Effectiveness of preconception care interventions in primary care: a systematic review protocol

BJGP Open. 2022 Aug 30;6(2):BJGPO.2021.0191. doi: 10.3399/BJGPO.2021.0191. Print 2022 Jun.

Abstract

Background: Pregnancy outcomes can be adversely affected by a range of modifiable risk factors, including alcohol consumption, smoking, obesity, drug use, and poor nutrition, during the preconception period. Preconception care (PCC) involves interventions that identify and seek to change behavioural, biomedical, and social risks present in reproductive-aged women and men. Primary care is well situated to offer PCC interventions but the effectiveness of these interventions is not clear.
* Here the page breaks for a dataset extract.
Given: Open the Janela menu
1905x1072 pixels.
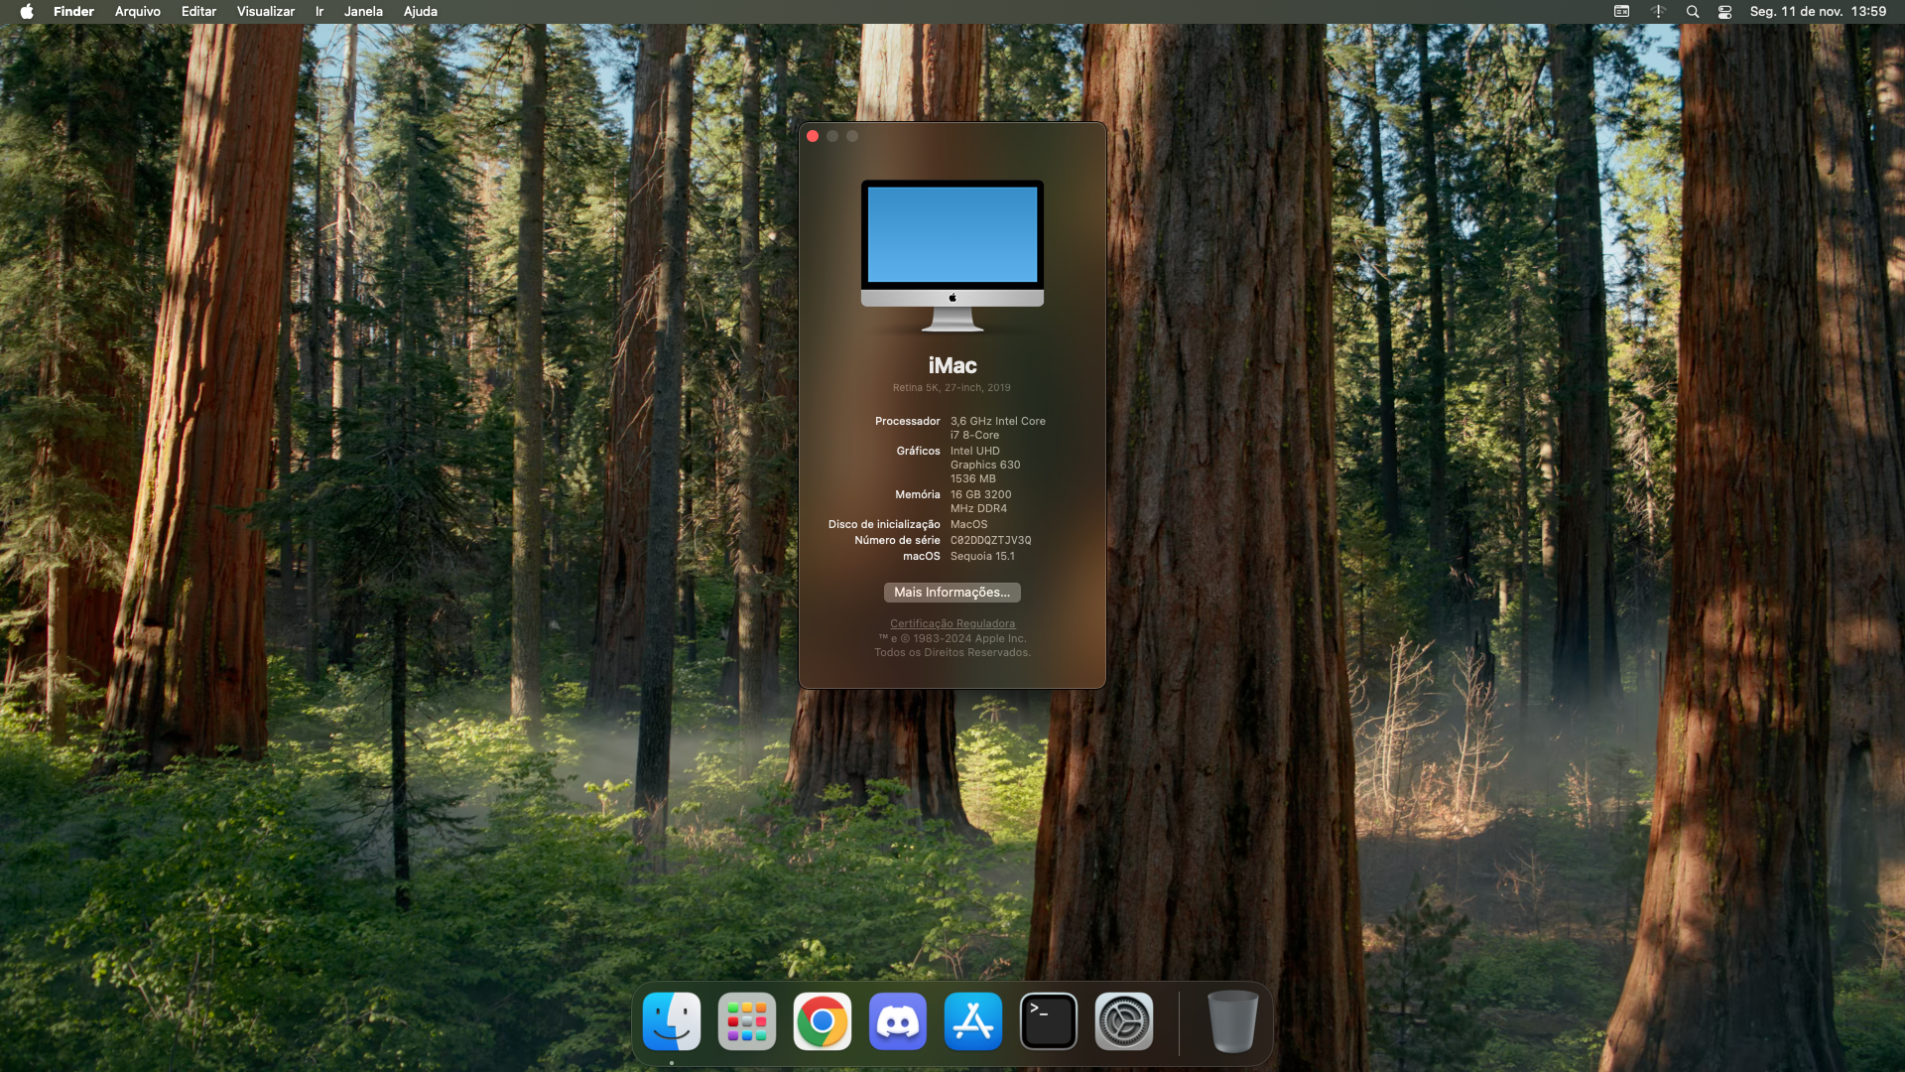Looking at the screenshot, I should point(363,12).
Aim: To evaluate the effectiveness of primary care-based PCC delivered to reproductive-aged women and/or men to improve health knowledge, reduce preconception risk factors, and improve pregnancy outcomes.

Design & setting: A systematic review of primary care-based PCC.

Method: Ovid MEDLINE, Cochrane Central Register of Controlled Trials, Embase, Web of Science, Scopus, and the Cumulative Index to Nursing and Allied Health Literature (CINAHL) databases will be searched for English language studies published between July 1999 and May 2021. For inclusion, the PCC intervention must be provided in a primary care setting and intervention recipients must be reproductive-aged women and/or men. All stages of screening and data extraction will involve a dual review. The Cochrane Risk of Bias 2 (RoB 2) for randomised controlled trials (RCTs) will be used to assess the methodological quality of studies. This protocol adheres to the Preferred Reporting Items for Systematic Reviews and Meta-Analyses Protocols (PRISMA-P) reporting guidelines.

Conclusion: Findings will determine the effectiveness of primary care-based preconception interventions delivered to reproductive-aged women and men on improving health knowledge, reducing risk factors, and improving pregnancy outcomes. Findings will be published in a peer-reviewed journal.

Keywords: general practice; pre-pregnancy care; preconception care; pregnancy outcome; primary health care.